Have you ever wondered why God gave the law in the first place? Why not just send Christ right away to take care of our sin condition before any problems ever occurred?
But see, this is where God's wisdom is always so much greater than ours, for God knew the pompous pride of the human heart. He understood that unless we were convinced that we cannot do it on our own, we would still try. No one will call upon a Savior who isn't convinced he needs saving. Further, God has never been interested in outward obedience alone; He has always wanted our hearts' affections. So the Lord gave the law.
All that to say, God's chosen people never could keep themselves in right relationship with their God. They could not deal with their sin condition through the law. The people of Israel ultimately endured two different captivities, one to Assyria and one to Babylon, because of their continued rejection of God. The prophets, whose words are tucked into the back pages of the Old Testament, were the vessels through which God chose to address His people in these days. While there are many themes in these books, there is one theme common in almost every book of the prophets: returning.
"If you return, O Israel, declares the Lord, to me you should return." Jeremiah 4:1
"So you, by the help of your God, return, hold fast to love and justice, and wait continually for your God." Hosea 12:6
"Thus declares the Lord of hosts: Return to me, says the Lord of hosts...Return from your evil ways and from your evil deeds..." Zechariah 1:2, 4
God's call for His people to return to Him is interwoven throughout the words of the prophets. It is a call of love and tenderness at times, but a call of judgment and righteous anger at others. His people had attempted to keep His law without changing their hearts. They were religious in ways, but they were not repentant. They were not true followers of God. Instead, they made a mockery of God's holy courts.
"When you come to appear before me, who has required of you this trampling of my courts? Bring no more vain offerings...I cannot endure iniquity and solemn assembly...When you spread out your hands, I will hide my eyes from you; even though you make many prayers, your hands are full of blood." Isaiah 1:12-13, 15
"For you have forgotten the God of your salvation and have not remembered the Rock of your refuge." Isaiah 17:10
God's call to His people was for repentance and a full allegiance of their hearts. If only they would! If only they would come to Him, returning, that He might save them, cleanse them, and heal them!

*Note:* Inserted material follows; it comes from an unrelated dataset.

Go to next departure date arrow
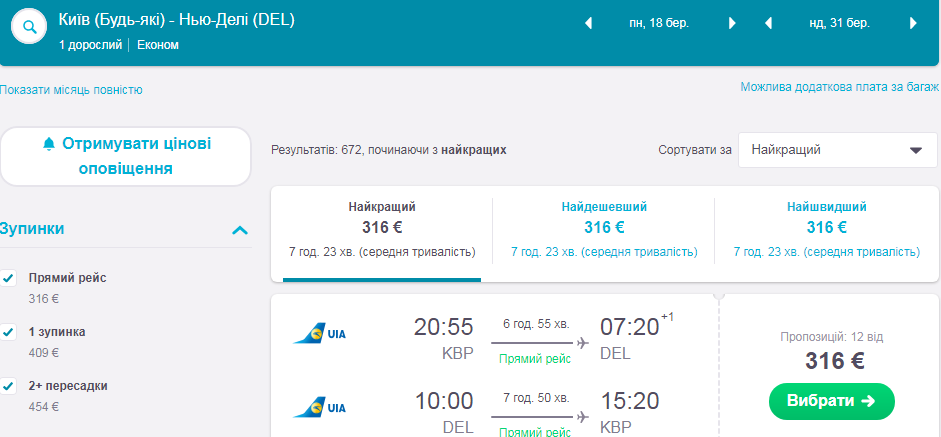This screenshot has height=437, width=941. click(732, 23)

"In returning and rest you shall be saved; in quietness and in trust shall be your strength." Isaiah 30:15
"...they have forgotten the Lord their God. Return, O faithless sons; I will heal your faithlessness." Jeremiah 3:21-11
"Come, let us return to the Lord; for He has torn us, that He may heal us; He has struck us down, and He will bind us up." Hosea 6:1
"Return to me, and I will return to you, says the Lord of hosts." Malachi 3:7
God's call rang clear from the prophets' mouths. His call resounded in the quietness of the some 400 years between the last book of the Old Testament and the time of Christ's birth. It echoes on the pages of history. As the Israelites anticipated the coming of their Messiah, the One through whom the prophets told redemption would come, God called for them to return.

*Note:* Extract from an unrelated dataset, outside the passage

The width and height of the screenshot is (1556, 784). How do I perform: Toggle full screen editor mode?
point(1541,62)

And today, His call is the same: "Return to Me!" As we anticipate our annual celebration and remembrance of Christ's birth, in the fullness of God's redemption plan, He still calls to us. Return!

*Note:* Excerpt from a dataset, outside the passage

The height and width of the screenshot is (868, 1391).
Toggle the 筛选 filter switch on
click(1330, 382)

God does not want our beautiful Christmas Eve services when our hearts are hardened. He does not want our service to the church when our lives look no different than the world around us. He does not need our tithes and offerings when they are given from reluctant and sin-stained hands. He will not hear our poetic worship songs from lips that speak empty words and foolish talk.
He wants our hearts, and thereby all of us.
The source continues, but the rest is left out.